Tina is in final years of her career and chose to work beyond usual retirement time. She says she loves her job working in the community and says she feels a very lucky and honoured person to have been able to work closely with patients and now her staff team - a team of brilliant and positive, caring people, who give their all to work to make a difference to families and children. Tina says, “I will be sad to leave it all behind, but time never stands still.”
“My journey through my NHS career which led eventually to working in the community is long, 50 years, and began accidentally whilst looking through the job vacancies in the local paper. I had been working for a few years as an office girl, secretary, insurance clerk, wages clerk, then had two children in a short time which was my first experience of the NHS.
“I was in awe of the midwives and was transfixed watching them work in the ward, making the beds look tidy with military precision, having a super fixed routine of when we, the patients were ‘allowed’ to do anything, I knew then that going back to typing and adding up figures would never be for me again.
“It was mid December 1972, and I rang the number inviting people to train as a nurse, remembering the midwives. A Mrs Grainger invited me to come in for an interview the next day which was more of a long chat than an interview.
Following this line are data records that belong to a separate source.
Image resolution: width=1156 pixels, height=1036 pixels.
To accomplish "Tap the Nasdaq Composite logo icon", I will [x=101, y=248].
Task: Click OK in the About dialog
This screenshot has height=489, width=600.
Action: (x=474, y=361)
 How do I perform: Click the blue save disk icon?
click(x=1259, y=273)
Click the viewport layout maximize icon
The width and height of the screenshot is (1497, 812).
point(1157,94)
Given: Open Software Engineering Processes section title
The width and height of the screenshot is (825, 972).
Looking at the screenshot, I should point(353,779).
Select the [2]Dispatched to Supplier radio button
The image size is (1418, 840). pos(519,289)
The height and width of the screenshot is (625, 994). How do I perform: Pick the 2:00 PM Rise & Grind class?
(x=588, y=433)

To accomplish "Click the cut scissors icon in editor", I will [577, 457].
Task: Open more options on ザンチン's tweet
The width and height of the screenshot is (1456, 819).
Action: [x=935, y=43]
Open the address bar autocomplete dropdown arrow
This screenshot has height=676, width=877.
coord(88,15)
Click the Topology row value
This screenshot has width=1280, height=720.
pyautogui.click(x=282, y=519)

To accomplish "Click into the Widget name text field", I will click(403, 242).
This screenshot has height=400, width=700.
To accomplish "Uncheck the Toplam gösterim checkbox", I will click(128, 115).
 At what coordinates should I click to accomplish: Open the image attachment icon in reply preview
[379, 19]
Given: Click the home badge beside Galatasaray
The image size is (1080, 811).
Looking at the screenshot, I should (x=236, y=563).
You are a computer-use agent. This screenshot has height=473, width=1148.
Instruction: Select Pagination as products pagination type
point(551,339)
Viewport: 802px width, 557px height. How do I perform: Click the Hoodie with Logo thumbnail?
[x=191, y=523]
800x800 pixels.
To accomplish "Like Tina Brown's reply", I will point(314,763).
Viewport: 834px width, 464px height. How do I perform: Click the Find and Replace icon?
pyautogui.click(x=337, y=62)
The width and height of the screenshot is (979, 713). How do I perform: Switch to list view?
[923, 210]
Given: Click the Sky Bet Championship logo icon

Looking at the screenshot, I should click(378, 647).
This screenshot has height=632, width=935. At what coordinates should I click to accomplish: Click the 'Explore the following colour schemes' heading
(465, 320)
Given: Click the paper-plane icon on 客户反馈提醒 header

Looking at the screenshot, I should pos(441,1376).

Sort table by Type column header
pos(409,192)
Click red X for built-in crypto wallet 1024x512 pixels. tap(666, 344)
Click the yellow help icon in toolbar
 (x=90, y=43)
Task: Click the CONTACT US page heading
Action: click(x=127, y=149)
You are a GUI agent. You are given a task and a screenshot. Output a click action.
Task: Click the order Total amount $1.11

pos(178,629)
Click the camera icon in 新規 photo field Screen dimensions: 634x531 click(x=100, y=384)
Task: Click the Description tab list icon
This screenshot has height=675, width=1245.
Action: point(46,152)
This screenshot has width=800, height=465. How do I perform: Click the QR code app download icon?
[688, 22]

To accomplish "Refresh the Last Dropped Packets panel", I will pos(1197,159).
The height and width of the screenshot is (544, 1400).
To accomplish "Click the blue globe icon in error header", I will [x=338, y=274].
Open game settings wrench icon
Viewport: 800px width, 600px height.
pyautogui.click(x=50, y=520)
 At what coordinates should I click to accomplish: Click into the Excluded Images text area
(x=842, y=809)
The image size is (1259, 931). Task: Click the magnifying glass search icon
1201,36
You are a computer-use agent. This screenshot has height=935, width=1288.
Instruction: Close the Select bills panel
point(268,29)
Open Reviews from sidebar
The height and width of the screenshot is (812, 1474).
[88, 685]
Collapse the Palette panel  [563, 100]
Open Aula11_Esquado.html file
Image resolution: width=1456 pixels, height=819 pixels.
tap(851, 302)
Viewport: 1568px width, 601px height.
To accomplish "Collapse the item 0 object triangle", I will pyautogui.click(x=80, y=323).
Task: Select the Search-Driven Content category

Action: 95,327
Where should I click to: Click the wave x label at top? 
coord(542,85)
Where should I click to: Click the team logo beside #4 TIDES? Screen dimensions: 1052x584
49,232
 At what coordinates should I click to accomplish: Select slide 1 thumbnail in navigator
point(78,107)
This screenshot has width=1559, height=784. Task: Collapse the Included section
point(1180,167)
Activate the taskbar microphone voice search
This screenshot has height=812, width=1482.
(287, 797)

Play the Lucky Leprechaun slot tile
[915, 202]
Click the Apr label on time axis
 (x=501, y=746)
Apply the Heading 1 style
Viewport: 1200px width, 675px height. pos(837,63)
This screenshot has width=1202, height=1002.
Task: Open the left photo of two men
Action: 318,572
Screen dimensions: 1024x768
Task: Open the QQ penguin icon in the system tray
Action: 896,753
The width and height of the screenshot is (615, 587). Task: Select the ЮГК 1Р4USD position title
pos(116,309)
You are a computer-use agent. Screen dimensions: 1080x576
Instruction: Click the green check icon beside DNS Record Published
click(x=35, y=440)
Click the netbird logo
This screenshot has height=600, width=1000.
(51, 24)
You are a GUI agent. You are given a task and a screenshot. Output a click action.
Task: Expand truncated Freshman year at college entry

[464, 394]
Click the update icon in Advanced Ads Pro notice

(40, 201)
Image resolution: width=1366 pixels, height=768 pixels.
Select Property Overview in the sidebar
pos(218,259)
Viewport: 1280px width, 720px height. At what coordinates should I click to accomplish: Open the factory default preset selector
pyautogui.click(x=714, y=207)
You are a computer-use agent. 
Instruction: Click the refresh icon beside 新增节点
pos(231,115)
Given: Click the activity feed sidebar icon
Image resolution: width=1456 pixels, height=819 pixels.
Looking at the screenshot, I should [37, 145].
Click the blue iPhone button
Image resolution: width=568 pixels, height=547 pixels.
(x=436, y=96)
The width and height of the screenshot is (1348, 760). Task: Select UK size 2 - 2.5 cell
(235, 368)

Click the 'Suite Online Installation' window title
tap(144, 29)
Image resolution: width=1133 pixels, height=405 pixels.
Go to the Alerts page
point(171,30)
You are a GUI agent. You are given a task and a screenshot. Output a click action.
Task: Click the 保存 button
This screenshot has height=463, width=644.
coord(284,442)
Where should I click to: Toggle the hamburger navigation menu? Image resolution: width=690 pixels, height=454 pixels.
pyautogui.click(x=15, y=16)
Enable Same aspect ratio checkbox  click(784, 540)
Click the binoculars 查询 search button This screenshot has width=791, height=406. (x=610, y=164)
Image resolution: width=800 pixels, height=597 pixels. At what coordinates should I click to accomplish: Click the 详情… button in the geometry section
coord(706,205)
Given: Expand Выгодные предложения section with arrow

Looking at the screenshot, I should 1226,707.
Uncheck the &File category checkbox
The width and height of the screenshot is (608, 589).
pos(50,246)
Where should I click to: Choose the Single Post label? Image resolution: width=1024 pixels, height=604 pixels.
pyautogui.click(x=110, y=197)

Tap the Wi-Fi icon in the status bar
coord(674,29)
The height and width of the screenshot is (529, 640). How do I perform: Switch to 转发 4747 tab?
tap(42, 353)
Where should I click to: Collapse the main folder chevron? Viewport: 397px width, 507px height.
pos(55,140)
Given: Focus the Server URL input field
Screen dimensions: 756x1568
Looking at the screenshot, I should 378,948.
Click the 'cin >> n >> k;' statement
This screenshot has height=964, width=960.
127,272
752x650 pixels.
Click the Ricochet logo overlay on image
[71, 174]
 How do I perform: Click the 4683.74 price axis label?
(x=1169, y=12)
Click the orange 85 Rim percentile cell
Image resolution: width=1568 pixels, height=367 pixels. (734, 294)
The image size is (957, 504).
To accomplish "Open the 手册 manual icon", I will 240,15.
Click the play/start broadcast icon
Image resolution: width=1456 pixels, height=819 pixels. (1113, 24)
I commenced training as a Registered General Nurse (RGN) in January 1973, Mrs. Granger said that students for RGN could go further in their careers than if I chose to be a Pupil Nurse training for SEN nurse role. I was ambitious so grabbed the chance with an eye to the future, my entrance mode would not be replicated in future years. The NHS was desperate to recruit nurses that year, what a lucky chance for me.
“I loved my three years nurse training. There were some very difficult times with things like childcare, and I overslept for a night shift once. My feet had never been so painful, I was given responsibilities, along with other student colleagues that would never be allowed today, but I thrived, I loved the challenges, caring for very ill people, doing things I had never considered myself to be capable of, intimate, personal care and holding the hand of a dying patient. These are situations that are normal routine for nurses, how proud we should be of our acute nursing care colleagues, such a courageous and compassionate role.
“I stayed in the hospital environment for a long time, becoming a Sister in the Operating Theatre. Then after having yet another child who turned out to be a child I had to be with, I transferred to a post on nights, working for many years in emergency operating theatre, helping in A & E and helping the hospital night Sisters when I was not busy in theatres. I decided to try community work when one night I realised that I needed more than the fleeting relationship with patients that was theatres and A & E.
“I completed health visitor training and took up a position of health visitor in a GP surgery base with three colleagues. I had a ‘baptism of fire’ when the colleagues all left very quickly for other opportunities, leaving me wondering if I had done the right thing. I soon realised that it was giving me a great deal of satisfaction, being ‘in charge’. I loved the client contact and I felt that working closely with vulnerable families I was able to make a difference. It was a privilege to be taken into their confidence and having an insight into their lives. I worked hard, many hours unpaid overtime, managed to get everything done, perhaps not as well as I would have liked, but it got done. Colleagues were recruited and then I saw an opportunity to become a team leader in the community, still being able to work with families as a health visitor but also having the added responsibility of line managing a team.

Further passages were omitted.